Kelindan kemitraan antara komponen komponen itu, yang direpresentasikan Singgih menjadi penting agar Eisti akan on track menjadi Kalinyamat mileneal, bukan sebaliknya membiarkan kesempatan kesempatan emas, juga peluang tidak terberdayakan. Tambahan juga, waktu tiga tahun terlalu pendek untuk melakukan perombakan, apalagi mengacak acak.

Karena kerugian alias distorsi yang terjadi akan cukup nyata. Itulah yang mesti dicermati agar dinamika tetap menjadi dinamika bukan sebuah turbulensi. Sebagai Bupati baru, yang notabene merupakan representasi generasi mileneal Eisti mesti langsung tune in dengan dunia itu. Karena jika kemudian ada lack yang mengakibatkan konsolidasi birokrasi, apalagi berdampak pada layanan publik pada gilirannya akan menstimulasi chaos tersendiri.
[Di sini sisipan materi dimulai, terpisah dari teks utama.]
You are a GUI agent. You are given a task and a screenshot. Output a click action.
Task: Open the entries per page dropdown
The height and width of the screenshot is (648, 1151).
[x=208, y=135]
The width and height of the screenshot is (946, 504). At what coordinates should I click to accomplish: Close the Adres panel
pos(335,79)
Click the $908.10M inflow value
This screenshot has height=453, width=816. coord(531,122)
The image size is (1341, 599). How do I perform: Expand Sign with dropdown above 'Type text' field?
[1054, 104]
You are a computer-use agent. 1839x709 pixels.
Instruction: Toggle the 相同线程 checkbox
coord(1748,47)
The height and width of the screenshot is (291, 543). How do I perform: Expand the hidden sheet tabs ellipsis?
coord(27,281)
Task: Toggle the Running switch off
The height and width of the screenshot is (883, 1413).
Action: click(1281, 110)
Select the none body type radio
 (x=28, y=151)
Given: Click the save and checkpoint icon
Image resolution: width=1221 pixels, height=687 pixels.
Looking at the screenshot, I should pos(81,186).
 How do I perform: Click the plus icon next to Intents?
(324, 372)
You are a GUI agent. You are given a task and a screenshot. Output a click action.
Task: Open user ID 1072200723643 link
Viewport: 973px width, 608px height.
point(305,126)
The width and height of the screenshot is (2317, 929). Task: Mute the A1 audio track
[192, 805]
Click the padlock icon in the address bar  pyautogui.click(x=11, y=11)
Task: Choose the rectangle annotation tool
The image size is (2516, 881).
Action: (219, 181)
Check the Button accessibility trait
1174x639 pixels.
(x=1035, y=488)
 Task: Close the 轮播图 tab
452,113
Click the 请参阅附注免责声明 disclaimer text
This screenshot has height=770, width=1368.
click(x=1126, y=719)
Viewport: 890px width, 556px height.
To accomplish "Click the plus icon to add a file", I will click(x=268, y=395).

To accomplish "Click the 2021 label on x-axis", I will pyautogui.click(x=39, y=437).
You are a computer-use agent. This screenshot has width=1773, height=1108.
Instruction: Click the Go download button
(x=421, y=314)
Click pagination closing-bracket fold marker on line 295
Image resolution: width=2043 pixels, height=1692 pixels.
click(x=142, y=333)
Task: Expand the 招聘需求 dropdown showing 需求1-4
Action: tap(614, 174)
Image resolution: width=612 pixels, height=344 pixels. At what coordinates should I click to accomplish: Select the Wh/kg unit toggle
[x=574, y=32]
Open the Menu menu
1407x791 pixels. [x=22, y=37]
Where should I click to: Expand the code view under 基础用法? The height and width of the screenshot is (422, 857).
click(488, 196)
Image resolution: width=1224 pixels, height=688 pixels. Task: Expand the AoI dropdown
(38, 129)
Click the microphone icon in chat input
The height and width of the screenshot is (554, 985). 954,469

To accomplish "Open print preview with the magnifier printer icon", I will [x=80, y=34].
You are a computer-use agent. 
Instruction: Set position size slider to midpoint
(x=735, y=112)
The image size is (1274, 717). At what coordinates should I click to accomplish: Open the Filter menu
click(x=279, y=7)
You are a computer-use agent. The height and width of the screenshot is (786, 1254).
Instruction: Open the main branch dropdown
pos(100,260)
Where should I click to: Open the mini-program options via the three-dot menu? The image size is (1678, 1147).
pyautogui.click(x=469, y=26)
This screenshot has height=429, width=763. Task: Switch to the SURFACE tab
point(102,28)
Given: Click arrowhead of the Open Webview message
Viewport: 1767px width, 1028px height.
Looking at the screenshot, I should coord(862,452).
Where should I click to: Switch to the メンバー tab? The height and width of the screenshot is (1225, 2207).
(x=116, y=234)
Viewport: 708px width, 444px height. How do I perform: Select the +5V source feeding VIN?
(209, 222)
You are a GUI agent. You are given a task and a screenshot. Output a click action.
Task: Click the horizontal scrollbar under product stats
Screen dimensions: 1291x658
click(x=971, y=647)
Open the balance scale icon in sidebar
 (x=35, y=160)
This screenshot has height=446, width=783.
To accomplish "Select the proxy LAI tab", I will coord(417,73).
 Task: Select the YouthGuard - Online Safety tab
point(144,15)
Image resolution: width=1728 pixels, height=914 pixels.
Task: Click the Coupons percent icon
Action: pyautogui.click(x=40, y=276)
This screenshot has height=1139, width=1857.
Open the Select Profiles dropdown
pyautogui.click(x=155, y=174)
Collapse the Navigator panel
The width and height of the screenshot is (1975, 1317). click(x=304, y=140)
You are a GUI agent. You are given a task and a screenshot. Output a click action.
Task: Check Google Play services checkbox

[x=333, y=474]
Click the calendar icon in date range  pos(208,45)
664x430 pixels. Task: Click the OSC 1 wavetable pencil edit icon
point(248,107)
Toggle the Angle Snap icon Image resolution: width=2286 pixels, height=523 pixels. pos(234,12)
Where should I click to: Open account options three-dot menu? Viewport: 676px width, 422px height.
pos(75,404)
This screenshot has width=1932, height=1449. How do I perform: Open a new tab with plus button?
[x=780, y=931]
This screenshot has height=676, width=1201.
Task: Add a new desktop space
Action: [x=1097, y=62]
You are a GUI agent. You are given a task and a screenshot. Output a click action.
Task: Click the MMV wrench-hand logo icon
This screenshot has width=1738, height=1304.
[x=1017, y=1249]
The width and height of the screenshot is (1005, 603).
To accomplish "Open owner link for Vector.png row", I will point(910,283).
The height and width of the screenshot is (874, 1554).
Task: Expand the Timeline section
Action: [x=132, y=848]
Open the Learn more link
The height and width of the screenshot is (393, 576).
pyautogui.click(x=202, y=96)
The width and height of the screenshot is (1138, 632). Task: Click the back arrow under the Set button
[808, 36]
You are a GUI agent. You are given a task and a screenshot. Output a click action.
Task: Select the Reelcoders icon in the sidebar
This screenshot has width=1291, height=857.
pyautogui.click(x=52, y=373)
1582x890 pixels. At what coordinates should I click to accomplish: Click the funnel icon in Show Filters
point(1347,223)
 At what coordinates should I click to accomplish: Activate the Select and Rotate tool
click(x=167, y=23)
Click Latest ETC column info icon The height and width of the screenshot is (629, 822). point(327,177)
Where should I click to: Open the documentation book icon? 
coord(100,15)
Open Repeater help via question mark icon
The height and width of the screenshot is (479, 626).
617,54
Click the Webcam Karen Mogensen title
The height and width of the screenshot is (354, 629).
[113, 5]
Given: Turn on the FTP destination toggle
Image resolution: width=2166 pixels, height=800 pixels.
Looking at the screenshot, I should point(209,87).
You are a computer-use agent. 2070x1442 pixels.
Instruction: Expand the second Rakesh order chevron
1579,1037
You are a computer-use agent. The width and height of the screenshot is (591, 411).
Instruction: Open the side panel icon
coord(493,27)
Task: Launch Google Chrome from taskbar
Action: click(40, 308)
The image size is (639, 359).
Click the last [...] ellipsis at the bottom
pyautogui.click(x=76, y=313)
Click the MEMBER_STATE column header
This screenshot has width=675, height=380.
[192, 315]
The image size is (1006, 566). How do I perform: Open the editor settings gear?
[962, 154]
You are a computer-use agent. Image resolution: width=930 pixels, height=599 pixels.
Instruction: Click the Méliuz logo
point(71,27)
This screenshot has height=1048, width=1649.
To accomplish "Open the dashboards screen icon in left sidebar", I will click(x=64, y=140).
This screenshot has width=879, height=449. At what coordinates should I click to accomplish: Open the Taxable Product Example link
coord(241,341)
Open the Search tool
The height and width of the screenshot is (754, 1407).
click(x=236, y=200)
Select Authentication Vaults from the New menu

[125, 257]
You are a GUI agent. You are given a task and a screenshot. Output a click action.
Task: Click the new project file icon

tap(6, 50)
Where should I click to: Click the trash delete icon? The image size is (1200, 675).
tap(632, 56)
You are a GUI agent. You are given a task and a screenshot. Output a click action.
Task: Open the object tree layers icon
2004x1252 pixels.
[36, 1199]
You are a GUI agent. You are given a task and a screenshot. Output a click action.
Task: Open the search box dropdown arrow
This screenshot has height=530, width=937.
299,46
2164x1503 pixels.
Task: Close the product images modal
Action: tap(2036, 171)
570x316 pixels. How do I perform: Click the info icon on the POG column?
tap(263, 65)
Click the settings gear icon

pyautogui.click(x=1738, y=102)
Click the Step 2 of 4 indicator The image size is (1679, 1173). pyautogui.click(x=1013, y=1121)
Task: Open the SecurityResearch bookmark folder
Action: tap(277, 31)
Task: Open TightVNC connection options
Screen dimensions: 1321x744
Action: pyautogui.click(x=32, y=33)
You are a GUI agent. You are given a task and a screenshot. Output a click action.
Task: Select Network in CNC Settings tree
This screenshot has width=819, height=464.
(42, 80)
Pada masanya, lepas dari stigma tentang kondisi geografis, secara spiritual dan politis Demak menorehkan catatan yang luar biasa. Era keemasan Demak, ini yang perlu dicatat bahwa secara politis pengaruhnya diakui negara manca. Sejarah menyebut ada pengusaha besar dari Aceh atau kerajaan Samudra Pasai, yakni Pangeran Hadirin yang menikah dengan putri Sultan Trenggono, yaitu Kanjeng Ratu Kalinyamat.

Pangeran Hadirin dan Ratu Kalinyamat menjadi orang yang kaya raya. Usahanya meliputi perdagangan, pelayaran, pelabuhan, pertukangan, perkebunan dan pertanian. Tokoh ini merupakan sponsor dan donatur Kasultanan Demak Bintoro. Jasanya sungguh besar.
Berkat perjuangan pada rakyat, beliau dipercaya menjadi Bupati Jepara pertama. Ratu Kalinyamat juga mendidik Bupati Glagahwangi, Purbalingga, Wonosobo, Banjarnegara, Banyumas, Tegal, Batang, Kendal dan Madiun. Ratu Kalinyamat sponsor utama kepala daerah masa Kasultanan Demak Bintara. Kebudayaan Jawa dan Islam mengalami pembaruan. Kitab tasawuf disusun dengan menggunakan metrum tembang macapat. Misalnya suluk Sunan Bonang, suluk sujinah, suluk Malang Sumirang, suluk Syekh Malaya suluk Tekawardi. Semua membahas ilmu makrifat Kejawen.

Sasmitaning ngaurip puniki. Mapan ewuh yen tan weruha. Tan jumeneng ing uripe. Banyak simbol simbol Islam Kejawen yang perlu pemahaman semiotik. Perlu studi khusus untuk memahami Islam Kejawen yang memadukan agama dan budaya Jawa.Perpaduan harmonis antara tasawuf Islam dengan ajaran Kejawen tersaji dalam cerita dewaruci. Di sana lantas dikenal adanya istilah Manunggaling kawula Gusti. Ungkapan ini mengandung pengertian teologis, sosiologis dan politis yang berurat berakar hingga sekarang.

Arab digarap, Jawa Digawa
Fenomena lain yang perlu disangga dan disadari Eisti adalah bahwa dia memimpin Demak, daerah yang menjadi cikal bakal sebuah tonggak sejarah Islam. Bagaimana sebagai seorang umara dia mampu meleburkan diri bersama ulama yang ada di sana. Raden Patah mendirikan Kasultanan Demak Bintara atas restu wali sanga. Beliau juga didorong oleh Bupati pesisir. Tanah Jawa melakukan akulturasi budaya Hindu, Budha dan Islam. Hasilnya adalah pola keselarasan hidup berbangsa dan bernegara.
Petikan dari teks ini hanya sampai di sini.